Zulueta-Coarasa Teresa, Jug Florian, Mathur Aastha, Moore Josh, Muñoz-Barrutia Arrate, Anita Liviu, Babalola Kolawole, Bankhead Peter, Gilloteaux Perrine, Gogoberidze Nodar, Jones Martin L, Kleywegt Gerard J, Korir Paul, Kreshuk Anna, Küpcü Yoldaş Aybüke, Marconato Luca, Narayan Kedar, Norlin Nils, Oezdemir Bugra, Riesterer Jessica L, Russell Craig, Rzepka Norman, Sarkans Ugis, Serrano-Solano Beatriz, Tischer Christian, Uhlmann Virginie, Ulman Vladimír, Hartley Matthew
European Molecular Biology Laboratory, European Bioinformatics Institute, Hinxton, UK.
Fondazione Human Technopole, V.le Rita Levi-Montalcini, Milan, Italy.
Nat Methods. 2025 Sep 15. doi: 10.1038/s41592-025-02835-8.

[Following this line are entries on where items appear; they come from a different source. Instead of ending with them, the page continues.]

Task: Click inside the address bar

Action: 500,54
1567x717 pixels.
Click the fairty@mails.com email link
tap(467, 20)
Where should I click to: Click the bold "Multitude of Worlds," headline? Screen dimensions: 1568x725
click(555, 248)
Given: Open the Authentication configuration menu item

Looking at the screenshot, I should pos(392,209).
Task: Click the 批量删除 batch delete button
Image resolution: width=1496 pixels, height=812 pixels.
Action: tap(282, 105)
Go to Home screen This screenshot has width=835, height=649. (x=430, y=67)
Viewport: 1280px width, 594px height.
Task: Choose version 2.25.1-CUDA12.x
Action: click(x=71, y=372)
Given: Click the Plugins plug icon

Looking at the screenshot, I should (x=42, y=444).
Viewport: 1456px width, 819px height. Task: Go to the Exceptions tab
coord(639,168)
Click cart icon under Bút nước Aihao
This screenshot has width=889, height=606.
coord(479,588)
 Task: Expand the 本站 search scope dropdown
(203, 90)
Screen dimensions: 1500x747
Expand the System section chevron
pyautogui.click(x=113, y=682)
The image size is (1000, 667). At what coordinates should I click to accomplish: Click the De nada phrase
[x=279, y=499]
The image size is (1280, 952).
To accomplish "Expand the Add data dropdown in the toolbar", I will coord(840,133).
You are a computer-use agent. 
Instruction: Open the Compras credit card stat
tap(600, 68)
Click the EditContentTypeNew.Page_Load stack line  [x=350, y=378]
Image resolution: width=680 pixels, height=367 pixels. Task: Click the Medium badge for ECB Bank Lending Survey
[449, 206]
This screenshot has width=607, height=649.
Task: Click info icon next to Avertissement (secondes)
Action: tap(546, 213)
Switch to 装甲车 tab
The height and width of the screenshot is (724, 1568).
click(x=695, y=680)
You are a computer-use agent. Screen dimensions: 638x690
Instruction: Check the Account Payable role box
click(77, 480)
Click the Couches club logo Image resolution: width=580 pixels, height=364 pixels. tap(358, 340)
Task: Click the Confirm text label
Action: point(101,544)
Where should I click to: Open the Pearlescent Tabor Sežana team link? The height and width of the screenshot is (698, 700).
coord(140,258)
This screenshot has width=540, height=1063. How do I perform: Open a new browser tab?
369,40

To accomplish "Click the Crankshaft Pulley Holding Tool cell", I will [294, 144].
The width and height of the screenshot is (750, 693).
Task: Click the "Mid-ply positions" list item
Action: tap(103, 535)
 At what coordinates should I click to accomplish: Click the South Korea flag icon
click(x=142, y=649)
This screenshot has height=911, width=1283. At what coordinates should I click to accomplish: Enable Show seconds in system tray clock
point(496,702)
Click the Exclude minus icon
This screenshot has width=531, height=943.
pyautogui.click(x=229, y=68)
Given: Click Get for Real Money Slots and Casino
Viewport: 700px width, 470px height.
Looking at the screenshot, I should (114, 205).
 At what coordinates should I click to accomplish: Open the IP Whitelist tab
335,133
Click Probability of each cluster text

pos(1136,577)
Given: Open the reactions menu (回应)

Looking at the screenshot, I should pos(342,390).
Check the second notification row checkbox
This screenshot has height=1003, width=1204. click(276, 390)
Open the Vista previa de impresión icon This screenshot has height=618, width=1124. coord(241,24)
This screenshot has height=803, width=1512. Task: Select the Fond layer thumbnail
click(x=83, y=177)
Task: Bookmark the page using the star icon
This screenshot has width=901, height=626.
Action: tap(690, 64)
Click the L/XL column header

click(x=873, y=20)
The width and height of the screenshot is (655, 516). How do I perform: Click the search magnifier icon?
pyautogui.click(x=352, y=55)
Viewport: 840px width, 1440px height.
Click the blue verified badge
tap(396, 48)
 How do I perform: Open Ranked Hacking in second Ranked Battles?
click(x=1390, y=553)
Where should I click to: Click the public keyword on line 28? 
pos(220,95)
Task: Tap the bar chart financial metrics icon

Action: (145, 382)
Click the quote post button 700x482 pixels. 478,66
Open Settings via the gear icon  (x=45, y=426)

Artificial intelligence (AI) methods are powerful tools for biological image analysis and processing. High-quality annotated images are key to training and developing new algorithms, but access to such data is often hindered by the lack of standards for sharing datasets. We discuss the barriers to sharing annotated image datasets and suggest specific guidelines to improve the reuse of bioimages and annotations for AI applications. These include standards on data formats, metadata, data presentation and sharing, and incentives to generate new datasets. We are sure that the Metadata, Incentives, Formats and Accessibility (MIFA) recommendations will accelerate the development of AI tools for bioimage analysis by facilitating access to high-quality training and benchmarking data.
人工智能(AI)方法是生物图像分析和处理的强大工具。高质量的注释图像是训练和开发新算法的关键,但由于缺乏数据集共享标准,获取此类数据往往受到阻碍。我们讨论了共享注释图像数据集的障碍,并提出了具体指南,以促进生物图像和注释在人工智能应用中的重用。这些指南包括数据格式、元数据、数据呈现与共享方面的标准,以及生成新数据集的激励措施。我们确信,元数据、激励措施、格式与可访问性(MIFA)建议将通过促进获取高质量训练和基准数据,加速用于生物图像分析的人工智能工具的开发。